The RFC states as a core goal:
"Code that was originally written and intended to run outside of a Coroutine must work EXACTLY
THE SAME inside a Coroutine without modifications.."
And:
"A PHP developer should not have to think about how Coroutine switch and should not need to
manage their switching—except in special cases where they consciously choose to intervene in this
logic."
However, the RFC doesn’t clearly define what these "special cases" are or provide
guidance on when developers need to intervene.
Specific questions:
1. CPU-bound operations: If I have a tight loop processing data in memory (no I/O), will it
monopolise the coroutine scheduler? Do I need to manually insert suspend() calls? How
do I know when and where?
2. The RFC suggests that existing PHP functions won’t automatically be non-blocking. So which
will? Is there a way to identify suspension points at the language/API level?
3. Performance implications: Without knowing where suspensions occur, how do developers avoid
either:
- Starving other coroutines (too few suspensions)
- Degrading performance (too many suspensions)
With explicit async/await ("coloured functions"), developers know exactly where suspension
can occur. This RFC’s implicit model seems convenient, but without clear rules about suspension
points, I’m unclear how developers can write correct concurrent code or reason about performance.

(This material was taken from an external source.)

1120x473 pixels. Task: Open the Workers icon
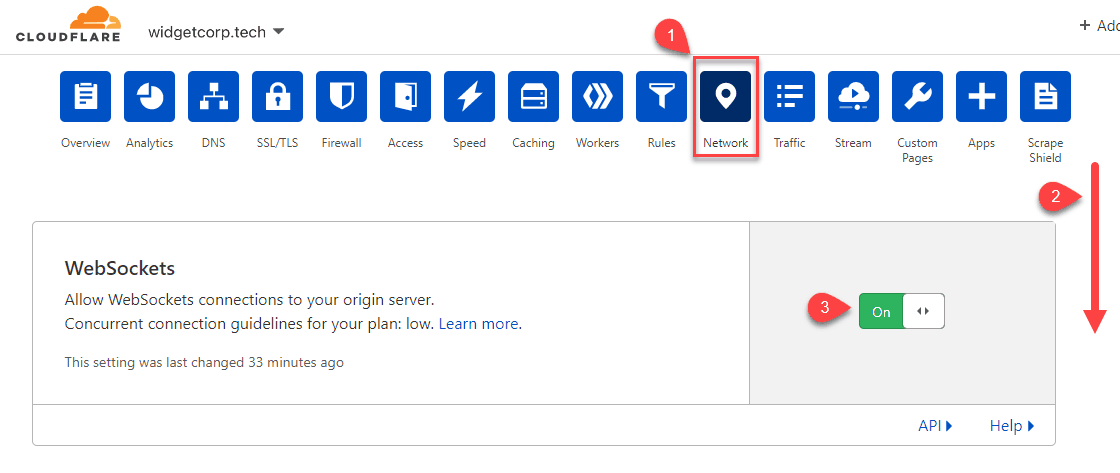[x=597, y=97]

Could the RFC clarify the rules for when automatic suspension occurs versus when manual
suspend() calls are required? Is this RFC following Go’s model where suspension
timing is an implementation detail developers shouldn’t rely on? If so, that should be stated
explicitly. Keep in mind that Go didn’t start that way and took nearly a decade to get there.
Earlier versions of Go explicitly stated where suspensions were.